ETA2: I wonder if Chris is assuming some future ML technique that learns a lot faster (i.e., is much more sample efficient) than what we have today, so that humans wouldn’t have to give a lot of feedback on process, and “programming by nudging” wouldn’t be a good analogy anymore.
What links here?
- Wei Dai's comment on AI Alignment Open Thread October 2019 by habryka (3 Nov 2019 18:54 UTC; 18 points)
- Gabriel Goh 5 Nov 2019 20:40 UTC
  LW: 26 AF: 11
  AF Parent
  <note> I work in Clarity at OpenAI. Chris and I have discussed this response (though I cannot claim to represent him).
  Does “faithful” mean “100% identical in terms of I/O”, or more like “captures all of the important elements of”?

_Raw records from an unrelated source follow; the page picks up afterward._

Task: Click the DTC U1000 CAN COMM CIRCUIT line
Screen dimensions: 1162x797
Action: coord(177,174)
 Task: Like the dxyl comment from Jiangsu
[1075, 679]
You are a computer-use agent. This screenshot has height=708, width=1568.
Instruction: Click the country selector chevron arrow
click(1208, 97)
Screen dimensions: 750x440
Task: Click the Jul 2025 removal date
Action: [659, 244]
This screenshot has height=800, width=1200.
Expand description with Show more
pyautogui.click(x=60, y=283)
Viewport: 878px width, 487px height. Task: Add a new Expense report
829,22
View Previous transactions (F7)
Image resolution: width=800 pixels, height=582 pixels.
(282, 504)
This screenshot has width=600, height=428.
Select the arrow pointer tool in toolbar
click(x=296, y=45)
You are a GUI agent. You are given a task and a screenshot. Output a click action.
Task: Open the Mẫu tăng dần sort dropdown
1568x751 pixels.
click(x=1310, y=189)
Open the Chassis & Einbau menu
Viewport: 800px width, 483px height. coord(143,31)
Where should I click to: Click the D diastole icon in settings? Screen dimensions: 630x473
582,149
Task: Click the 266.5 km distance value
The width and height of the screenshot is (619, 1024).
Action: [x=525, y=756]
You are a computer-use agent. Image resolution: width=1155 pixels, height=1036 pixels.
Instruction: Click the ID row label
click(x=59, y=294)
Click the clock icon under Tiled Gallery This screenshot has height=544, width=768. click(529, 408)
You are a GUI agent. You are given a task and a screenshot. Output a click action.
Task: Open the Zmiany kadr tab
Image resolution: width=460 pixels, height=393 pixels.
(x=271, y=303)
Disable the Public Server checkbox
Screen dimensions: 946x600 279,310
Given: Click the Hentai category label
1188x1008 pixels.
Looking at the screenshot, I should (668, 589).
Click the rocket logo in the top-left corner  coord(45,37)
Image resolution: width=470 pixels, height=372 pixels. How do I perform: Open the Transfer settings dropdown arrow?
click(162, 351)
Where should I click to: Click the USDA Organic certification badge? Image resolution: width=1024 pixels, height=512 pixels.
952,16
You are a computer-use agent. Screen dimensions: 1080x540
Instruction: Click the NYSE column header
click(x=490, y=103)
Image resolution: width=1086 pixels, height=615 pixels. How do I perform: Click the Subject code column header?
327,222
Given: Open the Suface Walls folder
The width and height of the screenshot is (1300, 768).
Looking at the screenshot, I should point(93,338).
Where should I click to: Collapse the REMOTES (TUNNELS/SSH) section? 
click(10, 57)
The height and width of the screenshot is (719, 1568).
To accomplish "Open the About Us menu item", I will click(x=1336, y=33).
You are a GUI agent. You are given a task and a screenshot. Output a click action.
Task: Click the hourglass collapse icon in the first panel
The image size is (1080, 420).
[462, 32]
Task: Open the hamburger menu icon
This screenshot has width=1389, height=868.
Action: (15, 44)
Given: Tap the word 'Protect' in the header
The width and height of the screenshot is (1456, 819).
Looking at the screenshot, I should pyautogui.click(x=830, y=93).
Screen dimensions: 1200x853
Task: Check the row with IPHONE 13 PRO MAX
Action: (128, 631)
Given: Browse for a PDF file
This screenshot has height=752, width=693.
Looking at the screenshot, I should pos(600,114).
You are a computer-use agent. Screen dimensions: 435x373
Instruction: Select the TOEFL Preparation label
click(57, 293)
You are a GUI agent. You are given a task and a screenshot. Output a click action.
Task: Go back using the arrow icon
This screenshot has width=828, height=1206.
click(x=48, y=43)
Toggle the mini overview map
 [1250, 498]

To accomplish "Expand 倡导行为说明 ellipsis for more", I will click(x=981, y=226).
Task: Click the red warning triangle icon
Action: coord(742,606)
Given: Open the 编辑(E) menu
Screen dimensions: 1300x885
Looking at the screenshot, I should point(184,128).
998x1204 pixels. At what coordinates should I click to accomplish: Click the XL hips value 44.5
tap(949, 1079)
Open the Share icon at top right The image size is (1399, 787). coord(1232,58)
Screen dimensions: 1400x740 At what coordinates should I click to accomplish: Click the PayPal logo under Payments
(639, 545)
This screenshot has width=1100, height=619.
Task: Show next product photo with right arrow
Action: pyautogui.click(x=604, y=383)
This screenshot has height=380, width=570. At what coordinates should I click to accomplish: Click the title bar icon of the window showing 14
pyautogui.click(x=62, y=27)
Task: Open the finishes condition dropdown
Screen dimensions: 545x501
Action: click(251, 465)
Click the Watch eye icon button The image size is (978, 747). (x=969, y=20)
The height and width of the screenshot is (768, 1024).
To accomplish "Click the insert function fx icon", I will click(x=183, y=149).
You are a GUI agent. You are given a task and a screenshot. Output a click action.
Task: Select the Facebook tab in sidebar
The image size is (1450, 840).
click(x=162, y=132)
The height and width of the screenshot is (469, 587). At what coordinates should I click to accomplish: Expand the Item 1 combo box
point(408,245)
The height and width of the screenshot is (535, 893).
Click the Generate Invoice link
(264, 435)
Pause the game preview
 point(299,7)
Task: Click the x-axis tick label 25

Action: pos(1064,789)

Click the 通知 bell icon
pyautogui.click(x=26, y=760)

  I’d say faithfulness lies on a spectrum. Full IO determinism on a neural network is nearly impossible (given the vagaries of floating point arithmetic), but what is really of interest to us is “effectively identical IO”. A working definition of this could be—an interpretable network that one that can act as a drop-in replacement the original network with no impact on final accuracy.
  This allows some wiggle room in the weights—to be rounded up and down, and allow weights that do not have any impact on final accuracy can be ablated. We are not, however, interested in creating interpretable approximations of the original network.
  My understanding is that neural networks are continuous whereas human-understandable code like the Linux kernel are discrete, so it seemingly just can’t work in the former case, and I’m not sure how it can work in the latter case either.
  We are reasoning explicitly about numerical code, but I would argue this isn’t that alien to human comprehension! Discrete code may be more intuitive (sometimes), but human cognition is certainly capable of understanding numerical algorithms (think of say, the SIFT algorithm)!
  Do you or Chris think that a test of this might be to take a toy model (say a 100-neuron ANN) that solves some toy problem, and see if it can be reversed compiled? (Or let me know if this has already been done.) If not, what’s the earliest meaningful test that can be done?
  We are indeed working through this on a fairly sophisticated vision model. We’re making progress!